▶ What you should do
Copy every entry exactly.

** Extracted data follows **

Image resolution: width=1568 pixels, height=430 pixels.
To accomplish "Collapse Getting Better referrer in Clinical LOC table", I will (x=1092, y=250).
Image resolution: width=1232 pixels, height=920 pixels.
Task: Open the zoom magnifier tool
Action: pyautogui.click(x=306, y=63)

** End of Extracted data **

▶ Solution below
Image resolution: width=1568 pixels, height=430 pixels.
To accomplish "Collapse Getting Better referrer in Clinical LOC table", I will (x=1092, y=250).
Image resolution: width=1232 pixels, height=920 pixels.
Task: Open the zoom magnifier tool
Action: pyautogui.click(x=306, y=63)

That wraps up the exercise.